The best thing I've found so far is the Trackmate Hyperbrush software I managed to track down. However, I haven't used the software on a malfunctioning drive. So perhaps it actually can help diagnose and repair alignment outside of just running a cleaning disk. I'd be very interested to know. It does report on the rotational speed of the drive, however, so if that can potentially affect how the drive reads & writes.
 

ironborn65

Well-known member
@olePigeon thanks so much, I'll have a look.
For the alignment at the moment I set the end-of-track sensor to the most advanced position, i.e. to the front of the drive.
I insert a known working original floppy and I check to see it's mounted it ask for initialization. I have a window of a couple of seconds
It takes a while but most of the time I can find the right spot.
I wish there is a software that keeps reading the FAT instead of trying only for a couple of seconds. I do not even know if this can be done, maybe the logic is in the floppy hardware. I did not find documentation on the protocol Mac - Floppy drive.
In case it's not recognized, I eject, move the sensor a bit backward and re-insert.
In some occasions it's necessary to gently press down the head, so I understand I have to increase the force of the head spring.
It's not so easy, sometimes when mounted it can not read it all or format it.
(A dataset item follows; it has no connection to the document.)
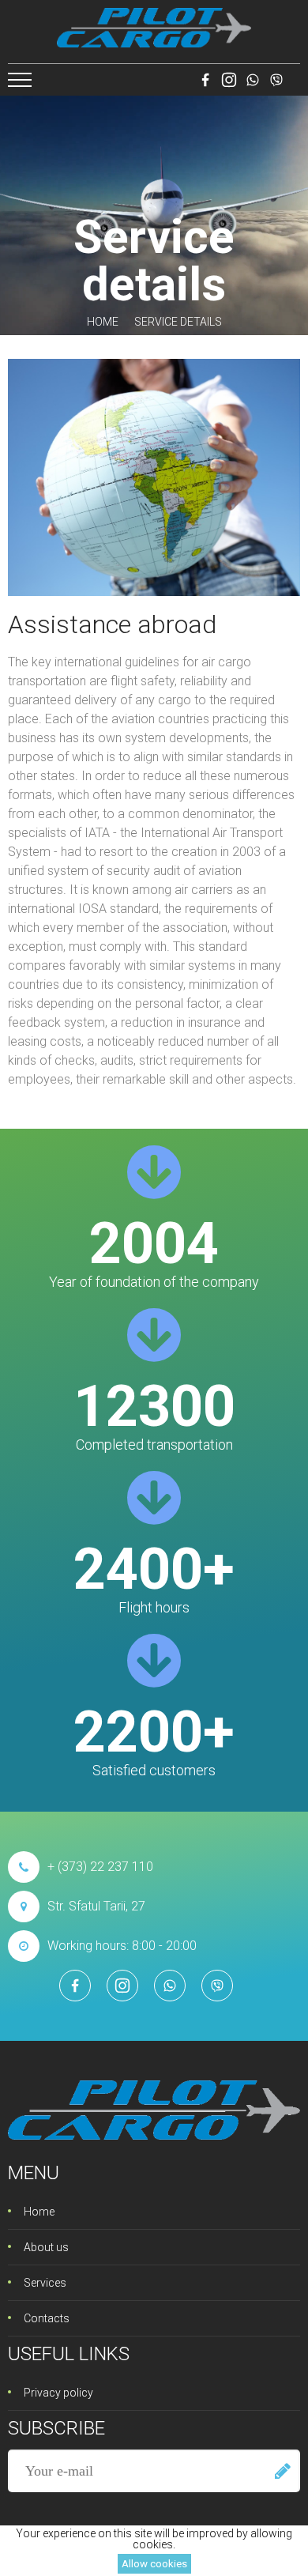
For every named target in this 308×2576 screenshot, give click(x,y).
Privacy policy (58, 2392)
But I'm now wondering if 30 years old floppies have a weak magnetic field that impede formatting.

I know there are plenty of option to floppy nowadays (floppyemu, SCSI2SD, serial cable, macsd...), but I like to have a fully working original Mac.
 

olePigeon

Well-known member
@waynestewart @ironborn65 Well ... the latest AppleSauce software now has both an analyzer and diagnostic suite of tools to make sure the floppy drive you're using is suitable for flux imaging. It actually might do the job.

I have a Rev 1 AppleSauce. I could hook it up and see what it does.
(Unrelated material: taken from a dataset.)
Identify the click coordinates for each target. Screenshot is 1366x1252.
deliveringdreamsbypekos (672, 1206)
I'm tempted to get a Rev 2 AppleSauce since it also works with PC floppy drives as well. It's evolved into a regular Catweasel or Kyroflux now, but with superior Apple floppy support.
 

cheesestraws

Well-known member
diagnostic suite of tools to make sure the floppy drive you're using is suitable for flux imaging

Now that's a useful trick.

The "traditional/normal" means of doing head alignment involves a special floppy disc (which you can't make in a normal floppy drive) and an oscilloscope. The special floppy has analogue signals on the tracks and a leaflet to tell you what you should see on the oscilloscope for each track. The more common method these days seems to be "fiddle with it until it works". Both of these options fill me with dread, personally. If the AppleSauce is somehow able to measure head alignment (or at least tell you whether it's within tolerance), then that would be a really really nice thing.
 

LaPorta

Well-known member
@waynestewart @ironborn65 Well ... the latest AppleSauce software now has both an analyzer and diagnostic suite of tools to make sure the floppy drive you're using is suitable for flux imaging. It actually might do the job.

I have a Rev 1 AppleSauce. I could hook it up and see what it does.

I'm tempted to get a Rev 2 AppleSauce since it also works with PC floppy drives as well. It's evolved into a regular Catweasel or Kyroflux now, but with superior Apple floppy support.
I would like a AppleSauce 2 also. I saw they have upgrade kits for the 1 to make it a 2....you might want to look into that.
 

olePigeon

Well-known member
@ironborn65 @cheesestraws @LaPorta @waynestewart Here's a video I captured of the diagnostic tools and analyzer. I don't know how useful it would be for actually adjusting the drive, but it can at least tell you where it's gone wrong. My drive is lubricated and serviced, so no errors are reported (fortunately.)

It also has a sync sensor installed, so I think that helps a lot in its ability to diagnose a floppy drive.

 

LaPorta

Well-known member
I think that is pretty awesome. That is software in conjunction with the AppleSauce? That runs on macOS?